> **ABOUT THIS TASK**: Write out nothing except the lines running from the one containing "Custom (139, 879)" to the last line of the data, exactly as they stand.

[Dataset entries]
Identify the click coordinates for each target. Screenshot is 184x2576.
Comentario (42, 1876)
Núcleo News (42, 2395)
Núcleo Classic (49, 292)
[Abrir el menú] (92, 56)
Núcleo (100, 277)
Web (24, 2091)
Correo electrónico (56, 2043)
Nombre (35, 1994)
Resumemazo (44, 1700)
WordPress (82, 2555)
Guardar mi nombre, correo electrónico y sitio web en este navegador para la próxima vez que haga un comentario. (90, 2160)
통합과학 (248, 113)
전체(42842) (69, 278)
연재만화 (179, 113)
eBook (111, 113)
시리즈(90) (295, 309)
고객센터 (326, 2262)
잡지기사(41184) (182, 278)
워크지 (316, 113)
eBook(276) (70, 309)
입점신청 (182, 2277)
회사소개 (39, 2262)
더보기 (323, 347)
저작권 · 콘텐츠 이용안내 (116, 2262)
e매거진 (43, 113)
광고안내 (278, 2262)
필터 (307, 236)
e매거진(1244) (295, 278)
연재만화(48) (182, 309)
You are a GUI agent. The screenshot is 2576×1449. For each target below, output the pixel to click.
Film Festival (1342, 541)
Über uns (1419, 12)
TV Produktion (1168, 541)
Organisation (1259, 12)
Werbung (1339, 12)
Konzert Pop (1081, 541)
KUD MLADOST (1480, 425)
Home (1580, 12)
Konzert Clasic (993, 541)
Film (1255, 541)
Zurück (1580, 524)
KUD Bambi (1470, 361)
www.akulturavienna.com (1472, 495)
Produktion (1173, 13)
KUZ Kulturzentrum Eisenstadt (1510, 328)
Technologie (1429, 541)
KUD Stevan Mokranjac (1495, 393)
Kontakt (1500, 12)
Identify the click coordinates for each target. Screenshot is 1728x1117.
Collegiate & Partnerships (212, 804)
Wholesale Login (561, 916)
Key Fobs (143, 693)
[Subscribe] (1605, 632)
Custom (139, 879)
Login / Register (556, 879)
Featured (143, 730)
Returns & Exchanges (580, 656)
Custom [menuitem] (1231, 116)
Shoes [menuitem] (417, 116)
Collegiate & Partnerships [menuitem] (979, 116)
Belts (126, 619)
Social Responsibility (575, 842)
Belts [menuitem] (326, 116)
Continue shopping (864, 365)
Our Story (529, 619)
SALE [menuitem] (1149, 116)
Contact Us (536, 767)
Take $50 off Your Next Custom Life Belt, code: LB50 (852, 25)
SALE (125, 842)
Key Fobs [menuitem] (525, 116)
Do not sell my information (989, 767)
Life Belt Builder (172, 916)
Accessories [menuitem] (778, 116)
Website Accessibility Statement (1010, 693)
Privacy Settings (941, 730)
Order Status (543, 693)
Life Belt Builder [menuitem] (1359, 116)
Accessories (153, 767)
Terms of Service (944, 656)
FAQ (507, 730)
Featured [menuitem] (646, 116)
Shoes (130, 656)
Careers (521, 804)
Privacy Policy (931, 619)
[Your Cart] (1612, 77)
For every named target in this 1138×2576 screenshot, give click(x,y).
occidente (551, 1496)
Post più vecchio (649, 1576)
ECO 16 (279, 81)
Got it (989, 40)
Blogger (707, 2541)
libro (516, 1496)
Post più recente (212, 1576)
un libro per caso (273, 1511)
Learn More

> **SOLUTION TO THE PROBLEM**:
Custom (139, 879)
Login / Register (556, 879)
Featured (143, 730)
Returns & Exchanges (580, 656)
Custom [menuitem] (1231, 116)
Shoes [menuitem] (417, 116)
Collegiate & Partnerships [menuitem] (979, 116)
Belts (126, 619)
Social Responsibility (575, 842)
Belts [menuitem] (326, 116)
Continue shopping (864, 365)
Our Story (529, 619)
SALE [menuitem] (1149, 116)
Contact Us (536, 767)
Take $50 off Your Next Custom Life Belt, code: LB50 (852, 25)
SALE (125, 842)
Key Fobs [menuitem] (525, 116)
Do not sell my information (989, 767)
Life Belt Builder (172, 916)
Accessories [menuitem] (778, 116)
Website Accessibility Statement (1010, 693)
Privacy Settings (941, 730)
Order Status (543, 693)
Life Belt Builder [menuitem] (1359, 116)
Accessories (153, 767)
Terms of Service (944, 656)
FAQ (507, 730)
Featured [menuitem] (646, 116)
Shoes (130, 656)
Careers (521, 804)
Privacy Policy (931, 619)
[Your Cart] (1612, 77)
For every named target in this 1138×2576 screenshot, give click(x,y).
occidente (551, 1496)
Post più vecchio (649, 1576)
ECO 16 (279, 81)
Got it (989, 40)
Blogger (707, 2541)
libro (516, 1496)
Post più recente (212, 1576)
un libro per caso (273, 1511)
Learn More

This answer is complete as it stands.